CERN is the biggest of the five institutions that have so far adopted
a mandatory OA self-archiving policy:
http://www.eprints.org/signup/fulllist.php
On Thu, 6 Apr 2006, Joanne Yeomans [CERN] wrote:
> the vast majority [of papers at CERN] are submitted
> by secretaries on behalf of a group or are harvested from arxiv.
That's fine! There is nothing sacred about authors doing their own
keystrokes! Secretary mediation is just as good, as long as the
doing of the keystrokes is mandated.
> an official CERN report number is
> very important to many of our authors and they will only get one of
> these by submitting it through the official internal channels and it is
> through this process that the secretaries upload the details and text to
> CDS.
That sounds splendid! The counterpart at an ordinary university or
research institition would be the researcher's standardised CV or (in
the UK) their RAE submission, so as to be considered for performance
evaluation. Nothing wrong with secretaries doing the keystrokes, as long
as the keys get stroked!
> There are a few keen self-archivers but they are really a minority....
> [Regarding] arXiv harvesting, this accounts mainly for theory
> papers and is usually the individual authors submitting their work. As
> the theory department knows that we harvest nightly from arxiv we have
> an understanding that it is enough for them to continue submitting there
> instead of to the institutional repository.
Translation: The keen self-archivers (the ones who do the keystrokes for
themselves instead of leaving it to secretaries) are the long-standing
Arxiv preprint self-archivers.
That's fine too. The keystrokes per paper are really so few that it is not even
clear why we are talking about who actually does them, as long as they get done!
And the CERN mandate see to it that they must be.
> I do think a mandate has helped in filling the repository -
> without it I am guessing it would not have been so easy to set up the
> secretarial effort, nor would we have the staff resources to put into
> the harvesting and managing of the repository.

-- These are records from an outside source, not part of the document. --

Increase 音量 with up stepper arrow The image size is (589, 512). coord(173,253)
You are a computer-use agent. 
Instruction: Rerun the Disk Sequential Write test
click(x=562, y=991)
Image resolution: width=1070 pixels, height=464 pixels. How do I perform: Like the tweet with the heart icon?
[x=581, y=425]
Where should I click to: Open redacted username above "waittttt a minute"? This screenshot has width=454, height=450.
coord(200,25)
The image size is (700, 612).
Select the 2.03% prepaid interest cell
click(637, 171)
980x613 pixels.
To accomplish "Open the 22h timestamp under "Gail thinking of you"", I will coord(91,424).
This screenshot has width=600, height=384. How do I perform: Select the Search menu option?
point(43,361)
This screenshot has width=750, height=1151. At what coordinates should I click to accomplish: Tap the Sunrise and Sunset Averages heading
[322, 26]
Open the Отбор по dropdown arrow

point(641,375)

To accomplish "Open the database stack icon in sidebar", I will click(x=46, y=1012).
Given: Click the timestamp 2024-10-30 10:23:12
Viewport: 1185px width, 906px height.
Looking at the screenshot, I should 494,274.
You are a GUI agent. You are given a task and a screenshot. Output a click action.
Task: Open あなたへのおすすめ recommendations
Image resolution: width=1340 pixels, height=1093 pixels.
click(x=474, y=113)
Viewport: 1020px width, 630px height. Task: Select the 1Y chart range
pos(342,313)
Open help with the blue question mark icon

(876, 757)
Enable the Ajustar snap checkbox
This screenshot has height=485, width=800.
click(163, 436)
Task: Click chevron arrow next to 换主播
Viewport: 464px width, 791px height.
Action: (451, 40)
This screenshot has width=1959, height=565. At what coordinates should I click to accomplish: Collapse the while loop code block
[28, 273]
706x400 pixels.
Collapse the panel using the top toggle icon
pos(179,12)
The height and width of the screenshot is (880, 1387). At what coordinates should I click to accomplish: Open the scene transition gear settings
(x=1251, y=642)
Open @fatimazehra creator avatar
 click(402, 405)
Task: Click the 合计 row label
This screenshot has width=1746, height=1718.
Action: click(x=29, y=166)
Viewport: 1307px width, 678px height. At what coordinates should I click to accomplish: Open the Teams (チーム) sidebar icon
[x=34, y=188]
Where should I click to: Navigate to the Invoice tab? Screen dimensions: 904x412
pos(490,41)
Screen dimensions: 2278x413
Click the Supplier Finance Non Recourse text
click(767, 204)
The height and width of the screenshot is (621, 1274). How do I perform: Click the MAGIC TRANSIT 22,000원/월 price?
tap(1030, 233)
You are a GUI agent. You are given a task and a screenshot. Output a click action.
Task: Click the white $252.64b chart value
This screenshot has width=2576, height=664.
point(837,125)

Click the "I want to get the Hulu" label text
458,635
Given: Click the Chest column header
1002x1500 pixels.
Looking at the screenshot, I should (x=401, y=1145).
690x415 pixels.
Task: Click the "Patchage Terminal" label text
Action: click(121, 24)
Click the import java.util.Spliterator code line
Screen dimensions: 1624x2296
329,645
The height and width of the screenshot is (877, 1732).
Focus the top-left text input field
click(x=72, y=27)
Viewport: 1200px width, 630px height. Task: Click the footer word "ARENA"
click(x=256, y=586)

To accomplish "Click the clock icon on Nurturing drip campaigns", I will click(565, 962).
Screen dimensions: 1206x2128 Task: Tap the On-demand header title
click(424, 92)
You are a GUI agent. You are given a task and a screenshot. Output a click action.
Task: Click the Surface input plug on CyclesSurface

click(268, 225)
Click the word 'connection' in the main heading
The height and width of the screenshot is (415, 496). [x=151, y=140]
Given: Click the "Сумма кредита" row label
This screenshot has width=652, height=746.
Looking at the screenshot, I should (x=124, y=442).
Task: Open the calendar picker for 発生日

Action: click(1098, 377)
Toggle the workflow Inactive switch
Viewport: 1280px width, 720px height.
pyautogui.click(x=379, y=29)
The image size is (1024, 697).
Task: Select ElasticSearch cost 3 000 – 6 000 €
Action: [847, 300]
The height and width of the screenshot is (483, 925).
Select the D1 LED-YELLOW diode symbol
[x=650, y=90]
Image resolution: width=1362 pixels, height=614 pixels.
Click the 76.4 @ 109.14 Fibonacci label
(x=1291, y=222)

So a mandate might not
> change the behaviour of many authors, but it does still help to get the
> content in a more indirect way.
Although I keep saying that the only thing standing between us now (at 15% OA)
and 100% OA is a few keystrokes per paper, it is really a trivial matter who
actually does those keystrokes -- compared to making sure an institution mandates
that they must be done! (As to harvesting back from a central archive: I think
that is a local historic aberration, peculiar to physics: Those in other fields who
are "keen" to do the keystrokes themselves will far more sensibly deposit in
their own Institutional Repository in the first place!)
> We are taken with Minho's idea of offering financial incentives...we
> might test the political waters for this.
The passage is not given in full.